## Start DOCUMENT SEGMENT

Flowers and candles placed near the site in Nice where a gunman smashed a truck into a crowd of revellers celebrating Bastille Day, killing at least 84 people
Flowers and candles placed near the site in Nice where a gunman smashed a truck into a crowd of revellers celebrating Bastille Day, killing at least 84 people (Getty Images)


Well into year eight of Obama, with the prospect of years nine through twelve hanging heavy in the candidacy of Hillary Clinton, it feels like I write the same column every few weeks now. How could it not? Fort Hood, Detroit, Times Square, Portland, Cairo, Benghazi, Boston, Garland, Paris, Chattanooga, Paris again, San Bernardino, Philadelphia, Brussels, Istanbul, Orlando, Istanbul again, Dhaka, and now, Nice. Even if we leave out the more overt war zones in Afghanistan, Pakistan, Iraq, Syria, Yemen, Libya, Somalia, Egypt, and Israel, the jihadist attacks targeting the West are coming in more rapid succession: iconic targets, dates of commemoration, diplomatic outposts, tourists, and citizens just going about their lives.

It is easy to grasp why this is the case. Willful blindness has metastasized from a dangerous dereliction of duty to a system of governance.

It was the wee hours of Friday morning, just after the Bastille Day jihadist mass-murder of at least 84 people. For Mrs. Clinton, that seemed the perfect time to take to Twitter and set the tone of the American response — the kind of resolve we can expect in a third Obama term. So as France retrieved the dead, dying, and maimed from the Promenade des Anglais, where Mohamed Lahouaiej Bouhlel had barreled over them in his truck, she unloaded with the concern foremost in her mind:
Let’s be clear: Islam is not our adversary. Muslims are peaceful and tolerant people and have nothing whatsoever to do with terrorism.

## End DOCUMENT SEGMENT

Please retype the passage of the Nice attack column from "Well into year" up to and including "about their lives.".

## Start DATASET

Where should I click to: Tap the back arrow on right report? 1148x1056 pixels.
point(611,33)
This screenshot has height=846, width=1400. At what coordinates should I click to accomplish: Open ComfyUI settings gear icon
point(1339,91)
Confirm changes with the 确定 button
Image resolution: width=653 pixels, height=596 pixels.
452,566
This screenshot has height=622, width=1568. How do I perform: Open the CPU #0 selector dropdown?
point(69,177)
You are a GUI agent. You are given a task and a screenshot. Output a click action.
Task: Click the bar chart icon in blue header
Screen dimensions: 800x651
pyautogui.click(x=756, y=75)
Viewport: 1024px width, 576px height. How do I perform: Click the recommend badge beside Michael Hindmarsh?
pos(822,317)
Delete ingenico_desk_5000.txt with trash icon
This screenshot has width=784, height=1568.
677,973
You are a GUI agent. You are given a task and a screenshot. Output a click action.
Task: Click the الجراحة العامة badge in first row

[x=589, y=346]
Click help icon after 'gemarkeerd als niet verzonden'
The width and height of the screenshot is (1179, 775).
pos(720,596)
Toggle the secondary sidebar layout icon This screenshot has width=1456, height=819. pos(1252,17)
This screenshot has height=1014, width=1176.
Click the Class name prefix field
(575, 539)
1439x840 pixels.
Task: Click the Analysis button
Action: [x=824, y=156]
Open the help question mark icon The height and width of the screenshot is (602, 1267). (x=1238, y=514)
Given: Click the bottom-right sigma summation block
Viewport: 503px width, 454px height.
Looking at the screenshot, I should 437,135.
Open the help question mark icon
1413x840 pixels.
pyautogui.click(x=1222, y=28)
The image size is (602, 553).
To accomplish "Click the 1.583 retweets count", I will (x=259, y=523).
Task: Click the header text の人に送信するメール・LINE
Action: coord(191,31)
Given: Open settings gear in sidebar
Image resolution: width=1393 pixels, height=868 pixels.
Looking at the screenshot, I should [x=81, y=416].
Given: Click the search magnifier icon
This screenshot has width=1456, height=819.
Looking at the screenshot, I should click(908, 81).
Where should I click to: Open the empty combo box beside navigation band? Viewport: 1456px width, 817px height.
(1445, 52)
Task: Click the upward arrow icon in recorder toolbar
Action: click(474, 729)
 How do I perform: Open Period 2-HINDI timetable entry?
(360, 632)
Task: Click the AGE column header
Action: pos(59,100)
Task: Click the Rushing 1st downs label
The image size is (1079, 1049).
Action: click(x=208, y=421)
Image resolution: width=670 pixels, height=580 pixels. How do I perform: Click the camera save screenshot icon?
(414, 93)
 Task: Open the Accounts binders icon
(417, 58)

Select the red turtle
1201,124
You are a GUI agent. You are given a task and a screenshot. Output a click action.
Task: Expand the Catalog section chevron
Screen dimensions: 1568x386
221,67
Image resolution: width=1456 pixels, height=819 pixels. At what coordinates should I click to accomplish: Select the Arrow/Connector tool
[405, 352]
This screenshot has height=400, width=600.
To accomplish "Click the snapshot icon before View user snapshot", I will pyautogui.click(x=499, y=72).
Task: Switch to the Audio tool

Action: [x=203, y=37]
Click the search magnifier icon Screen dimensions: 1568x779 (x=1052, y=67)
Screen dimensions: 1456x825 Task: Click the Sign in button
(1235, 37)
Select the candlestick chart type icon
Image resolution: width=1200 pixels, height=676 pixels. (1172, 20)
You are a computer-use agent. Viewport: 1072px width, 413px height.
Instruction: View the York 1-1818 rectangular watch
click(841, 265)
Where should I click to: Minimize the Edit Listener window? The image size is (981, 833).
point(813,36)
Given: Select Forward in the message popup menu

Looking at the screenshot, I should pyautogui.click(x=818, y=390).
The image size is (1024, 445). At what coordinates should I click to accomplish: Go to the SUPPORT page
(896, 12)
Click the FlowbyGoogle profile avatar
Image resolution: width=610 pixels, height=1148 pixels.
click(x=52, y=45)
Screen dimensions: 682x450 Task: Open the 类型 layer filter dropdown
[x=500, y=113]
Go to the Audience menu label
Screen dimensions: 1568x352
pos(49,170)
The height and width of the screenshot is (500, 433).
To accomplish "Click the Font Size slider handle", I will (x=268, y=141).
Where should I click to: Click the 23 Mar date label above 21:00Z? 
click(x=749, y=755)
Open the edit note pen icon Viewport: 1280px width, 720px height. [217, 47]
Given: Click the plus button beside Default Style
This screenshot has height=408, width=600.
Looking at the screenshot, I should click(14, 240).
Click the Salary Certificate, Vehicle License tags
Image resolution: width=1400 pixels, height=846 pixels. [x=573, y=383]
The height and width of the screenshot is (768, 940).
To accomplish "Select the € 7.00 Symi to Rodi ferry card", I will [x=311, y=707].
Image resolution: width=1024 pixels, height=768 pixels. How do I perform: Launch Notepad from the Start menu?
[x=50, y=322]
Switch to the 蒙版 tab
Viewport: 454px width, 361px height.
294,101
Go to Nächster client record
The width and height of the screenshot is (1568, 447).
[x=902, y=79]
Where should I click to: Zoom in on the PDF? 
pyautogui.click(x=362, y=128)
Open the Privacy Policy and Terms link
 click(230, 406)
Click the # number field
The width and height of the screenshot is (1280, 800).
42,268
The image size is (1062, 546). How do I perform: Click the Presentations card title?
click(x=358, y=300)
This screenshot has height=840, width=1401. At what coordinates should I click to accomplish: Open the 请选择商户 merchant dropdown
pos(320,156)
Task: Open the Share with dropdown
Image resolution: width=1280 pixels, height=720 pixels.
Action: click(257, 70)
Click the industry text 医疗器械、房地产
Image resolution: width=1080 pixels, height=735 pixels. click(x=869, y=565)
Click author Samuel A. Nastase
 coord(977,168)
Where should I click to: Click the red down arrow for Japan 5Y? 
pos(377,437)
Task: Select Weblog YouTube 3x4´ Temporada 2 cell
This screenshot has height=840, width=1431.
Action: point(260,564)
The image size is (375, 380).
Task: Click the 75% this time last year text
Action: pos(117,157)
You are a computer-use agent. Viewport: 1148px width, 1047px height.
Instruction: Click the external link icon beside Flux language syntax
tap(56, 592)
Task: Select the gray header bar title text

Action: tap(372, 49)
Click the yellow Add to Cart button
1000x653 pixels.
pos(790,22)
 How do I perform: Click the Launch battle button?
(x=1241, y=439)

## End DATASET

● FINAL RESULT
Well into year eight of Obama, with the prospect of years nine through twelve hanging heavy in the candidacy of Hillary Clinton, it feels like I write the same column every few weeks now. How could it not? Fort Hood, Detroit, Times Square, Portland, Cairo, Benghazi, Boston, Garland, Paris, Chattanooga, Paris again, San Bernardino, Philadelphia, Brussels, Istanbul, Orlando, Istanbul again, Dhaka, and now, Nice. Even if we leave out the more overt war zones in Afghanistan, Pakistan, Iraq, Syria, Yemen, Libya, Somalia, Egypt, and Israel, the jihadist attacks targeting the West are coming in more rapid succession: iconic targets, dates of commemoration, diplomatic outposts, tourists, and citizens just going about their lives.